Putting the threads of different strands of music together can often reveal that they are closer than you think. Pianist and composer Robert Glasper has built his entire career around this philosophy, creating music rooted in jazz but drawing influences from hip-hop, R&B, soul, gospel – the black American musical landscape as a whole. . His 2012 album black radio was his first fully formed work where all of these ideas converged, seating his electric jazz band The Robert Glasper Experiment alongside dynamic voices like Yasiin Bey, Erykah Badu, Meshell Ndegeocello, Lupe Fiasco, and more. We are now on his third entry in what has become a series, Black Radio IIIwhere this fusion of ideas and talents remains as strong as ever ten years later.
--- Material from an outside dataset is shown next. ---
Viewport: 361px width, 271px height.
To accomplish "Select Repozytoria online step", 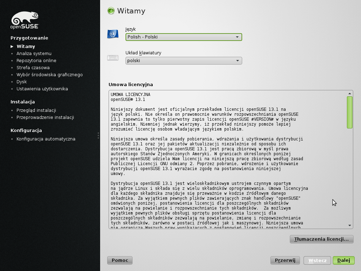I will (36, 61).
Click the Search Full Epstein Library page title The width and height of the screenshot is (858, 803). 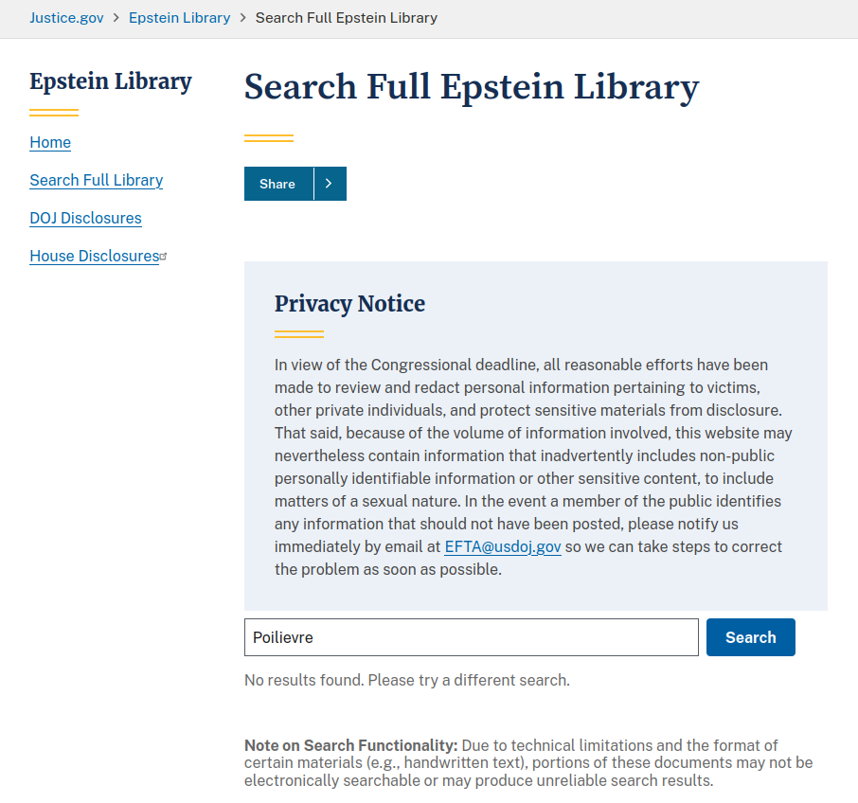coord(471,87)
Just as they do on radio waves, hip-hop and R&B artists mingle freely across the record, the former delivering the hook-squeezing verses of the latter, all against the backdrop of Glasper’s spinning ensemble composed of musicians from the jazz and instrumental worlds. Veteran MCs make guest appearances on many tracks, including A Tribe Called Quest’s Q-Tip set alongside jazz bassist/vocalist Esperanza Spalding on “Why We Speak”, De La Soul’s Posdnuos featuring Musiq Soulchild on ” Everybody Love” and Commongiving a guest verse on a Lalah Hathaway-led cover of Tears For Fears’ “Everybody Wants To Rule The World”. Glasper has never been shy about reinterpreting classic pop and rock songs, and here he slows down the sparkling shuffle of the original into a smooth, smoky slow groove. Elsewhere on the album, rap takes center stage on tracks like “Black Superhero,” bringing together different regions of hip-hop with BJ the Chicago Kid, Big KRIT and Killer Mike all ruminating on the need for powerful black vocals. Across the country. The final interlude of Christian Scott’s song aTunde Adjuah ​​is about the power of black women, and that sentiment is reflected in the strong, distinctive female voices that feature throughout the album, from Jennifer Hudson on “Out of My Hands”, India.Arie on “Forever”, and HER and Meshell Ndegeocello together on “Better Than I Imagined”. The album has wonderful characteristics across the board, but I think the contributions from the women in particular are the highlight.

The name of this series of albums, “black radio”, could not be more indicative of the cultural umbrella that it represents. Even in their most concentrated forms, all of the music styles represented here share a common DNA, in their rhythms, rhymes, innovations and roots. Black American music is a rich, ever-changing tapestry, each corner ever widening but always coming from a center. Robert Glasper and his growing stable of collaborators and friends make music designed to unite listeners of all kinds, and in that spirit I will patiently and hopefully await another entry in the catalog.